いいんちょさんのありゃあブログ

85年生まれ、おうし座。今考えてることと、好きなこと、嫌いなことについて

小悪魔

思わせぶりな態度でこちらを挑発、こちらもあまりに非モテ暦が長かったせいで最初は疑っていたものの、「本当にいけるのか?いけるのか?」と、慎重に調査を重ね(ほとんど自問自答なのだが)、その上で恐る恐る告ってみれば「ごめんなさい、あなたのこと、友達としかみれない」とほざく。こちらとしては「(あんな態度しておいて)なぬー!」という話なのだが、冷静にそいつを観察してみれば、自分だけでなく周りの男すべてに同じ態度をとっていた、という女。
そういうのを、小悪魔系女子という。


「小悪魔」という名がつくからには、彼女らにはどこか「悪」と呼べるものがあるのだろう。そう思って、突き詰めて考えていくと、とたんに彼女らを糾弾する術を失う。
そもそも彼女らの行為は、どの時代の人間社会にも通ずる基本的な道徳的規範(人を殺してはいけません…両親は大切にしなければなりません等々)に反しているわけではなく、彼女らは道徳的に悪ではない。
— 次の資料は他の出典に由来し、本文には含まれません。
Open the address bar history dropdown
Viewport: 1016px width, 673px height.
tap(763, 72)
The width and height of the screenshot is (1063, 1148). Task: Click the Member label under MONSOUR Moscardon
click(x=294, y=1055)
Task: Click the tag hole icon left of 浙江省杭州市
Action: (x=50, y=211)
ましてや、法的側面からみても、何にもやましいところは見当たらない。
では、何に対して「悪」なのか。それは、彼女らにだまされた、ある特定の被害者(と自認している)の人間の内面においてしか存在し得ない悪なのである。つまり、彼女らが悪とみなされるその根拠とは、彼女らにだまされる男たちの被害者意識にしか存在しえず、では反対に彼女らがどうすれば「善」になりうるのかというとそれは、彼ら被害者のことを「本当に好きだった」というパターンでしかありえない。それ以外のすべてが悪なのだ。
どうだ。このように解きほぐしていくと、小悪魔系の女子を批判している、その批判者のみみっちい被害者意識の内実が、彼が批判すればするほどますます暴かれていくという奇妙な構造に行き着く。
 

ネオリベラリズムの風が吹き荒れる現代。そもそも恋愛の分野が経済に先立って、何もかもが自由な「恋愛自由主義」だったのだ。モテる能力があるならそれを存分に使ってもよし、一度に複数の者の好意をわしづかみにしておくもよし。
一人を熱烈に愛することこそが善である、ということは必ずしもいえない世界なのである。なんせ自由なのだから。
その点から言えば、小悪魔系女子とその恋愛を批判する人間のみじめさというのは、かつて一世を風靡した堀江貴文を道徳的に批判する者たちのみじめさと相通ずるところがあるのである。

そんなに自由恋愛というのが嫌だったら、早く法的に厳格に規制された「一夫一婦制」という共産主義体制、「結婚」の世界に逃げ込めばいいだけの話なのである。
 
そしてまだ僕らは、自由恋愛の夢を捨てきれない僕らは、小悪魔の毒牙にはまり、またしても酷い目にあうのであった。